With the Linux 6.17 merge window now open, Bcachefs file-system lead developer Kent Overstreet has submitted his planned changes for this next kernel version. But we await to see how Linus Torvalds will respond.
Linus Torvalds wrote on the Linux kernel mailing list one month ago that the upstream kernel and Bcachefs would be “parting ways” in Linux 6.17 after being upset with Bcachefs feature code being submitted routinely post-merge-window. Torvalds so far hasn’t clarified if he intends to remove the Bcachefs driver in Linux 6.17, push it behind the “BROKEN” Kconfig option, do another “time-out” cycle on new Bcachefs code, or how exactly he intends to part ways with this copy-on-write file-system.
But with the new merge window open, Overstreet today sent out the changes he would like to see land in Linux 6.17. He also started off the pull request by commenting that for the next cycle (Linux 6.18) he wants to drop the long-held “experimental” flag on Bcachefs:
“I’ve been digging through the bug tracker and polling users to see what bugs are still outstanding, and – it’s not much.
So, the experimental label is coming off in 6.18.”
Bcachefs declaring itself stable for Linux 6.18 would be nice especially with that kernel version likely to be this year’s LTS kernel.
As for the changes desired in Linux 6.17, he calls it no noteworthy features as the file-system is in a “hard freeze” but there are lots of bug fixes. The noted Bcachefs changes include:
“- Fix a major performance bug when deleting many files: this was caused by the key cache caching keys that had been deleted, causing certain lookups in the inode triggers to scan excessively.
– The “io_read_nopromote” counter has been broken out into sub-counters; these can be seen with ‘bcachefs fs top’ on a recent bcachefs-tools.
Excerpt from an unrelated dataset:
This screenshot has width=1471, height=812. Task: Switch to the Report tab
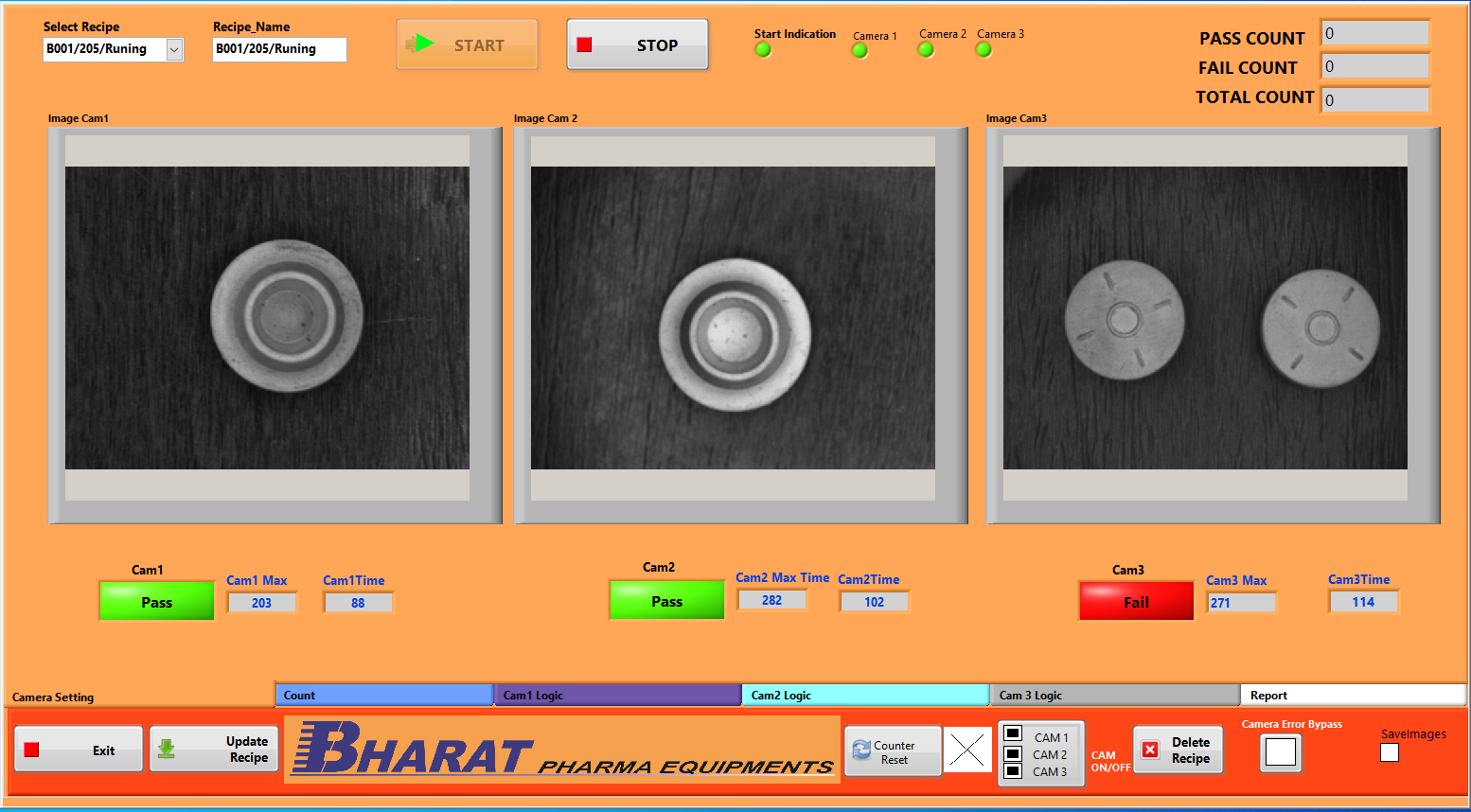point(1352,696)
This helps when diagnosing why reads aren’t coming from the cache.
– Congestion tracking is now a bit less aggressive (this controls when we decide to do a promote); this area still needs more work.
– Metadata writes are no longer throttled by writeback throttling
– Nocow writes can now be rebalanced (e.g. background_target, background_compression options)
– (Almost) all recovery passes now have progress indicators.
– Repair improvements: we’ll now reconstruct missing inodes if we find contents for that inode (more than one or two keys), not just if the inodes btree was damaged: similarly for ‘dirent to missing inode’.
– Btree node tracepoint improvements: they’ve been converted to more modern printbuf tracepoints, and include significantly more info.
– Fix in-memory accounting going out of sync with the accounting btree when doing accounting updates before going RW.
– BCH_MIN_NR_BUCKETS (minimum number of buckets per device) has been increased from 64 to 512. In the unlikely event that anyone anyone actually was using bcachefs on sub 128M filesystems and doesn’t want to lose access (modern tools will format these small filesystems with a more appropriate bucket size), please file a report or contact me. (This was just a syzbot issue, so far as I know).
– CLASS()/guard() conversion: a great deal of code has been converted to the new __cleanup based resource handling, and away from ‘goto err’ cleanup.”
Now we wait to see what Linus Torvalds does with the Bcachefs pull request.